Whether or not the implications with regard to oral anticoagulation are the same in patients with device-detected AHRE is subject of two ongoing clinical trials [17, 18]. There is no consensus either on whether AHRE detected from an atrial electrogram should be valued the same as SCAF detection based on irregularity of the RR intervals, or that stroke risk is merely driven by the duration of SCAF episodes [15]. Irrespective of whether anticoagulation should be started in all patients, establishing the diagnosis of AF is critical to determine increased stroke risk. This also applies for patients with an embolic stroke of undetermined source, as it was shown that starting rivaroxaban without documentation of AF in those patients was found to be futile compared with standard of care with aspirin [19].

CIEDs with an atrial lead, such as conventional dual and triple chamber devices, detect SCAF by recording episodes of AHRE in combination with or without the use of pre-programmed algorithms. The incidence of AHRE is high in patients with CIEDs, and CIED-detected AHRE lasting longer than 6 min is indeed associated with an increased risk of stroke [20, 21]. However, it is worth noting that not all AHRE equal atrial arrhythmias or atrial fibrillation. In addition, the high rate of SCAF in patients detected by AHRE may be overestimated as the atrial lead needed for the detection of AHRE may cause transient atrial pro-arrhythmia [22].

CIEDs without an atrial electrode such as implantable loop recorders, the VISIA AF™ and S‑ICD mostly use RR interval based algorithms for the detection of SCAF [6, 12, 23]. The AF interval-based algorithm in the VISIA AF™ ICD is based on the same RR interval detection and P wave evidence algorithms that are integrated in implantable loop recorders for the detection of AF (e. g. Reveal XT, Reveal Linq) [7, 12]. The VISIA AF™ uses an intracardiac ventricular ECG instead of a subcutaneous ECG, and episodes of SCAF are defined as the result of three 2‑min blocks of AF instead of one (Fig. 2). These extensions have resulted in an increased positive predictive value compared with strategies used in implantable loop recorders.
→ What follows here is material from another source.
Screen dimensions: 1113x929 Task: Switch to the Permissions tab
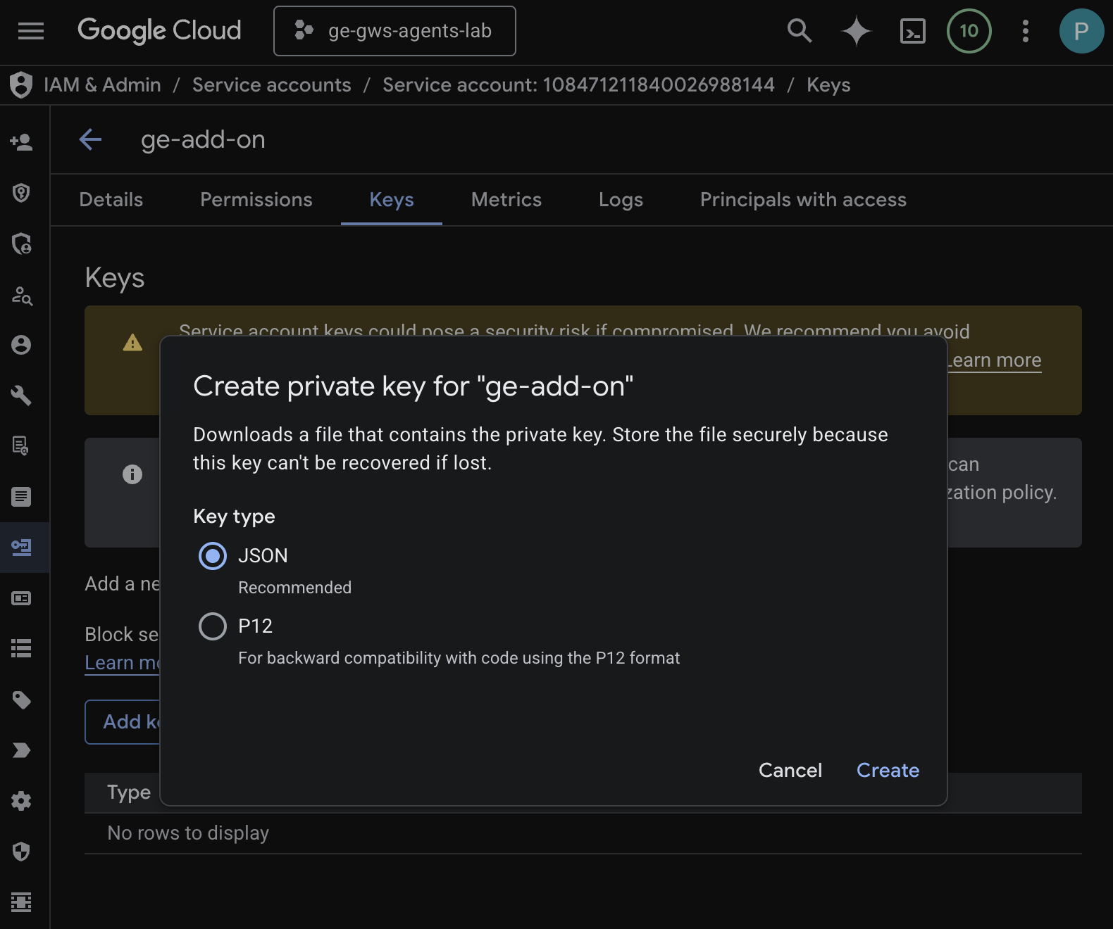[256, 200]
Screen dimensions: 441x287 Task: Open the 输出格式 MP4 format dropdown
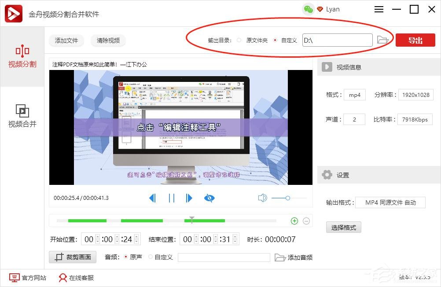click(x=391, y=202)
Contrary to AF detection using atrial electrograms, the RR interval based algorithm is AF specific, and will thereby not identify atrial flutter or atrial tachycardia. High-risk patients with RR interval based implantable loop recorders show a substantial incidence of SCAF [10], but data on the clinical importance of SCAF detected by single chamber ICDs are inconclusive. The INDICO AF study will not only investigate the incidence SCAF in high-risk patients with a single chamber ICD, but will also determine the burden of SCAF. The combination of these device-detected SCAF episodes and the documentation of clinical characteristics, clinical follow-up and plasma biomarkers for fibrosis, inflammation, oxidative stress and heart failure will be introduced in a decision model that may allow preterm identification of those patients who will develop AF or AF-related complications.
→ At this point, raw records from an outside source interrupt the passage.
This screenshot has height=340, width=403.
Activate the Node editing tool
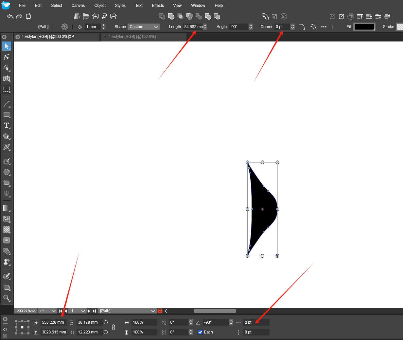point(7,57)
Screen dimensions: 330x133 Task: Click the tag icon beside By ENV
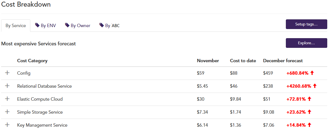pos(37,25)
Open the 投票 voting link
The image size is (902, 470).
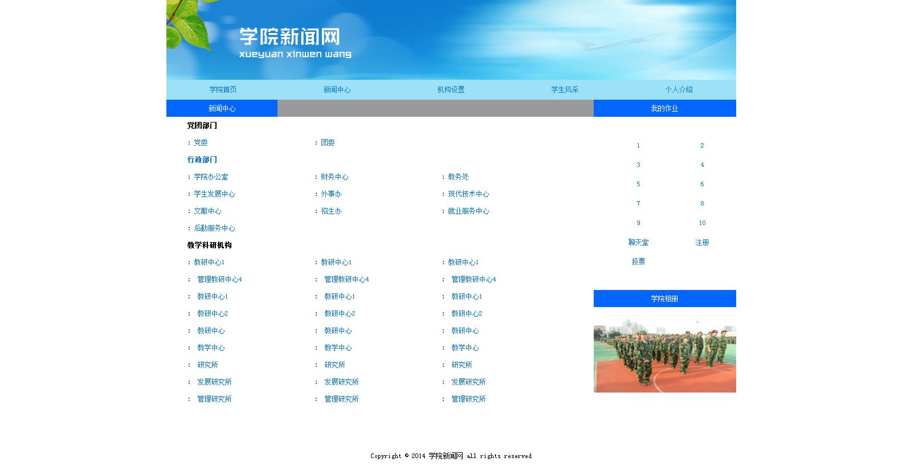(638, 261)
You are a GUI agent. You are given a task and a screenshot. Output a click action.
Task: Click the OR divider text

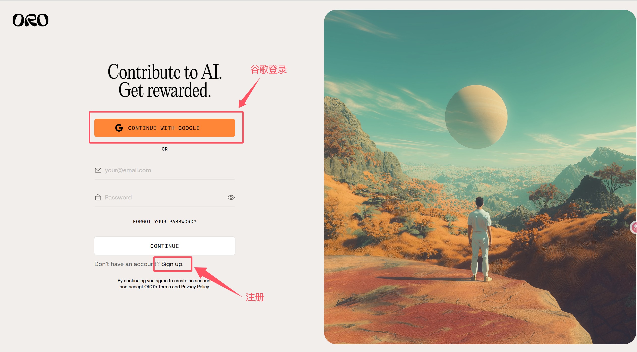coord(165,149)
Advances in CIED technology have made it possible to continuously monitor SCAF in different patient populations, leading to an increasing number of patients diagnosed with SCAF. SCAF is associated with an increased risk of stroke; however, there are no guidelines on oral anticoagulant (OAC) therapy yet as data on the benefit of OAC in this population is lacking. Ongoing trials will evaluate the value of OAC in patients with detected devices [17, 18]. A subanalysis from the ASSERT trial showed that only patients with SCAF duration longer than 24 h significantly increase the risk of stroke [15]. It is therefore debatable if—and if so when—SCAF truly represents clinical AF, and whether SCAF only mirrors the high-risk population. Future studies are needed to standardise the definition of SCAF and the considerations in therapy.